TASKS
A – List each place that the article on people's capacity for brutality names as the site of a current conflict.
B – Pick up the article on people's capacity for brutality right after its last sentence and keep writing.
-- Start DOCUMENT TEXT --
Revolting evidence of people’s capacity for brutality


I am old enough and have read enough history to know that people can act in incredibly cruel ways towards other people. The current conflicts in Gaza, Haiti, Yemen, Sudan, and other places provide enough testimony as to how people can be so lacking in empathy that they can subject their fellow human beings to such awful treatment. And yet, I still feel disgusted and shocked when I read news stories that take place outside of conflict zones that describe awful behavior.

Take the case of how six white police officers in the town of Rankin, Mississippi treated two black men in their own home.

The group of six burst into a Rankin County home without a warrant and assaulted Jenkins and Parker with stun guns, a sex toy and other objects. Elward admitted to shoving a gun into Jenkins’ mouth and firing in a “mock execution” that went awry.
-- End DOCUMENT TEXT --
-- Start SOURCE EXCERPT --
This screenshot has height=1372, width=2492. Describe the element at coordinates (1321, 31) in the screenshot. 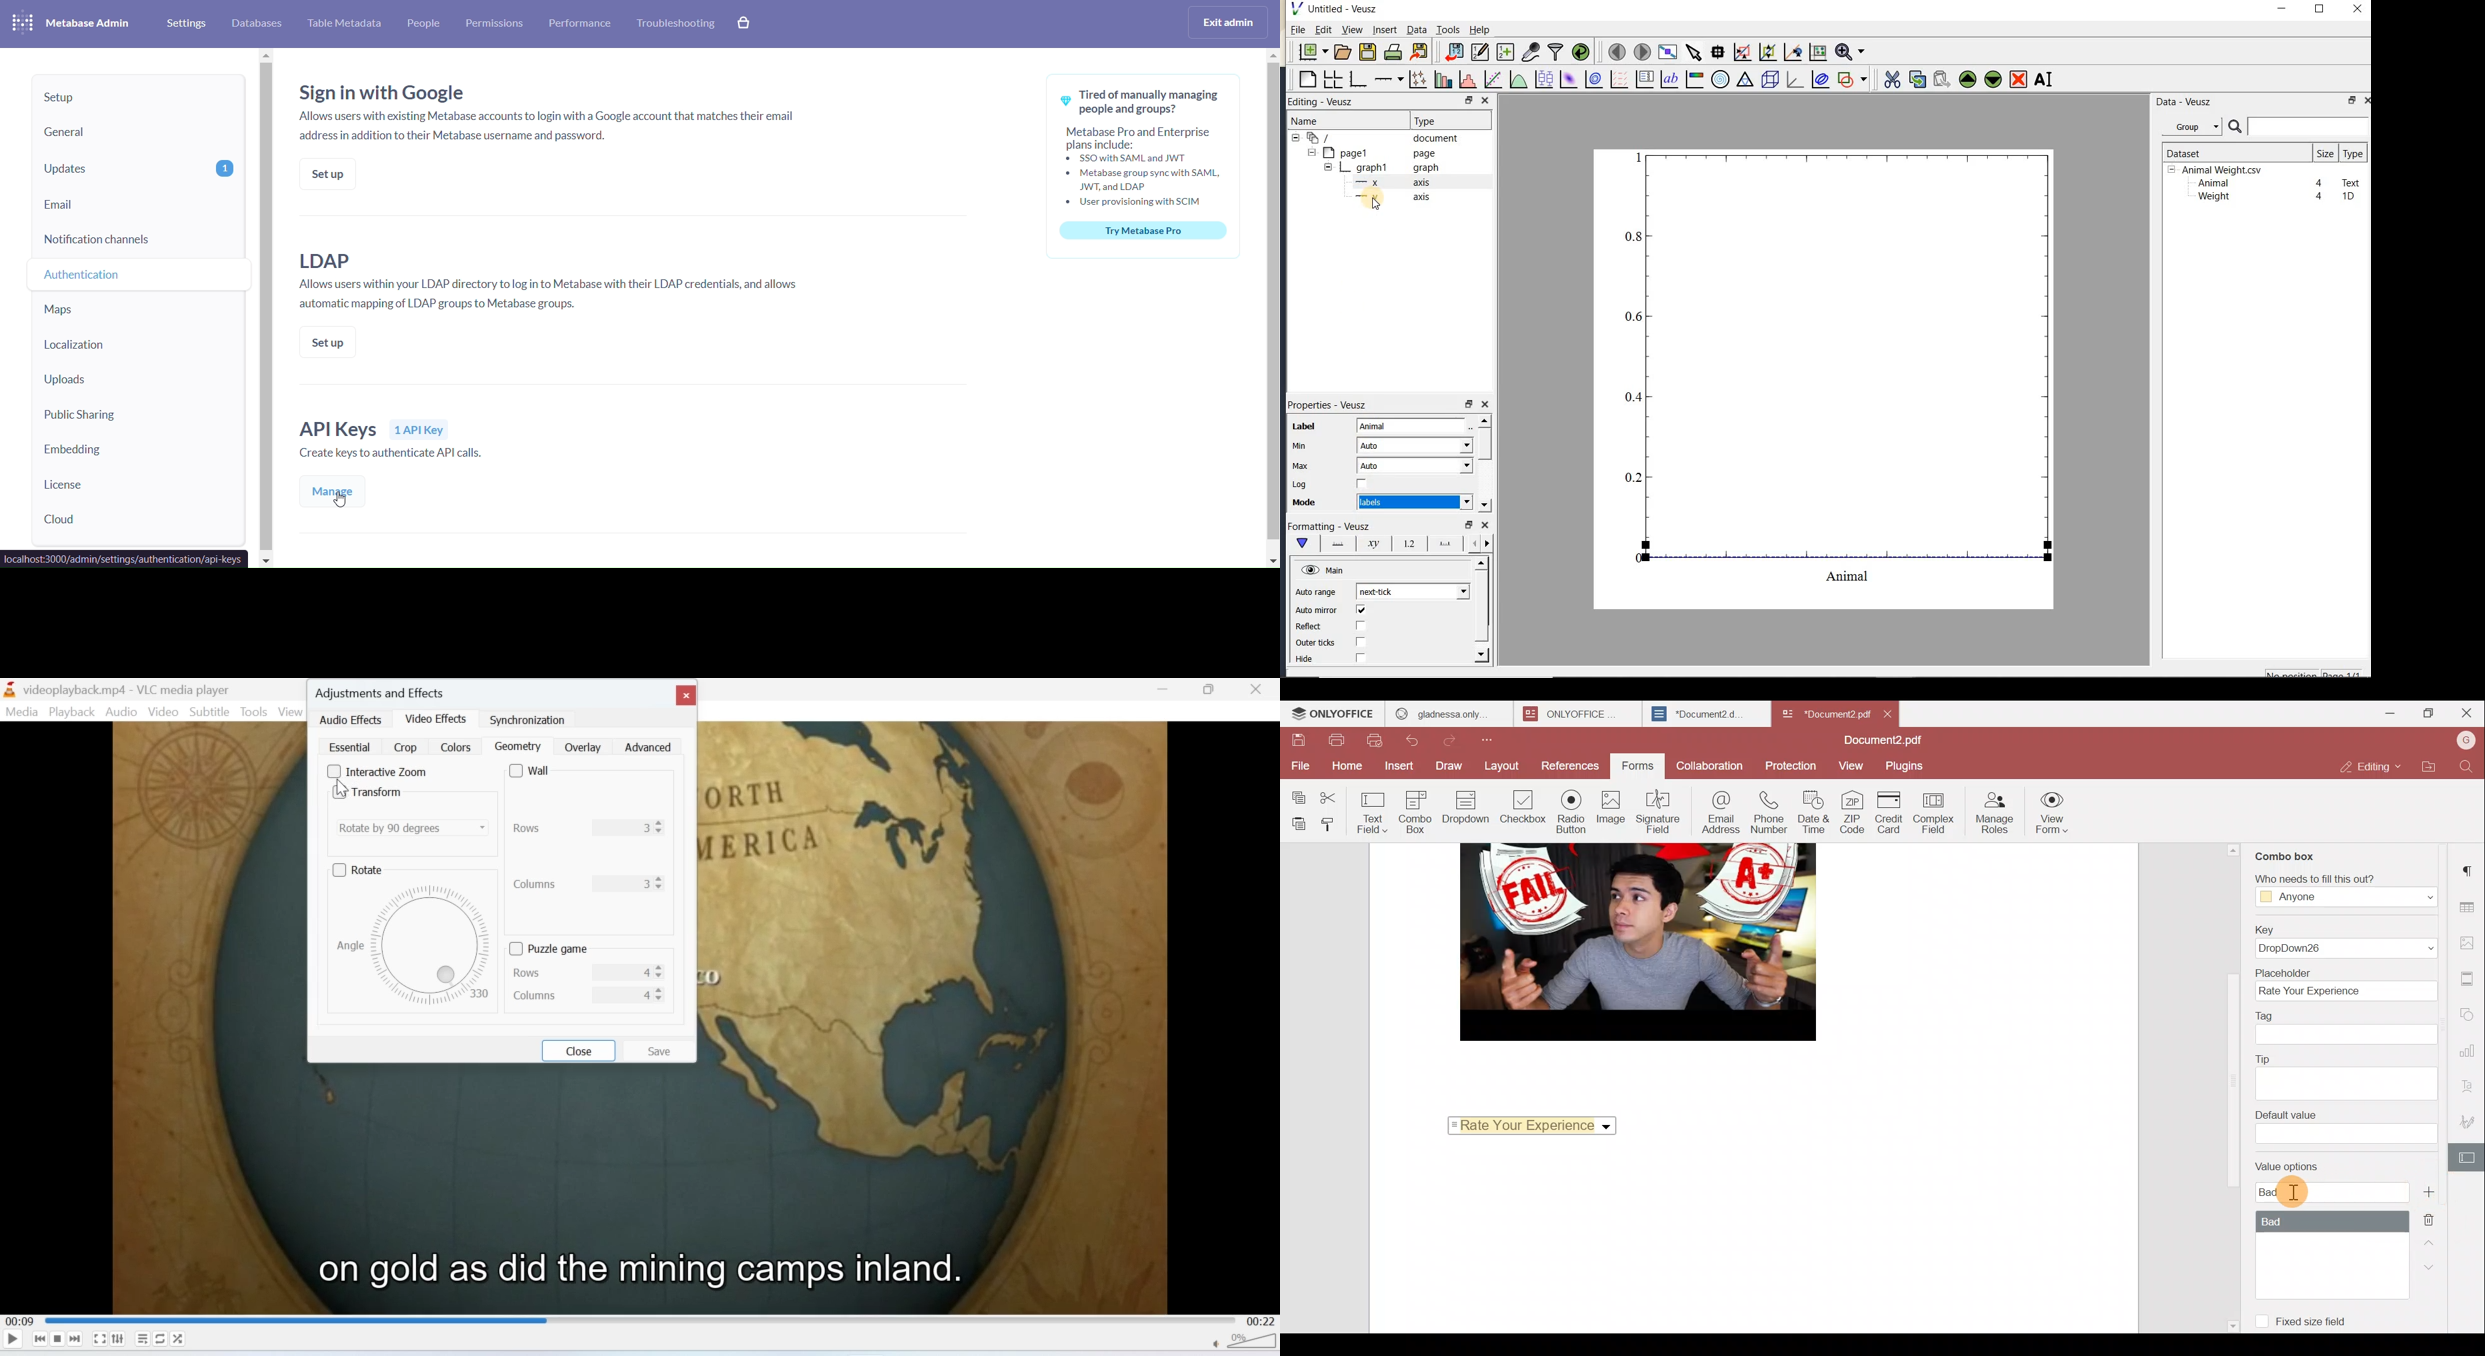

I see `Edit` at that location.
-- End SOURCE EXCERPT --
TASK ANSWERS
A – Gaza, Haiti, Yemen, Sudan

B –
Once inside, they handcuffed Jenkins and his friend Parker and poured milk, alcohol and chocolate syrup over their faces. They forced them to strip naked and shower together to conceal the mess. They mocked the victims with racial slurs and shocked them with stun guns.

After Elward shot Jenkins in the mouth, they devised a coverup that included planting drugs and a gun. False charges stood against Jenkins and Parker for months.

“I am hurt. I am broken,” Jenkins wrote in his statement. “They tried to take my manhood from me. They did some unimaginable things to me, and the effects will linger for the rest of my life.”

Why had the police officers gone to that home in the first place? Was it because the men were thought to be dangerous criminals? No.

The terror began on Jan. 24, 2023, with a racist call for extrajudicial violence when a white person phoned Rankin County Deputy Brett McAlpin and complained that two Black men were staying with a white woman in Braxton. McAlpin told Deputy Christian Dedmon, who texted a group of white deputies so willing to use excessive force they called themselves “The Goon Squad.”

This is not the first time that this so-called ‘Goon Squad’ had acted with such brutality.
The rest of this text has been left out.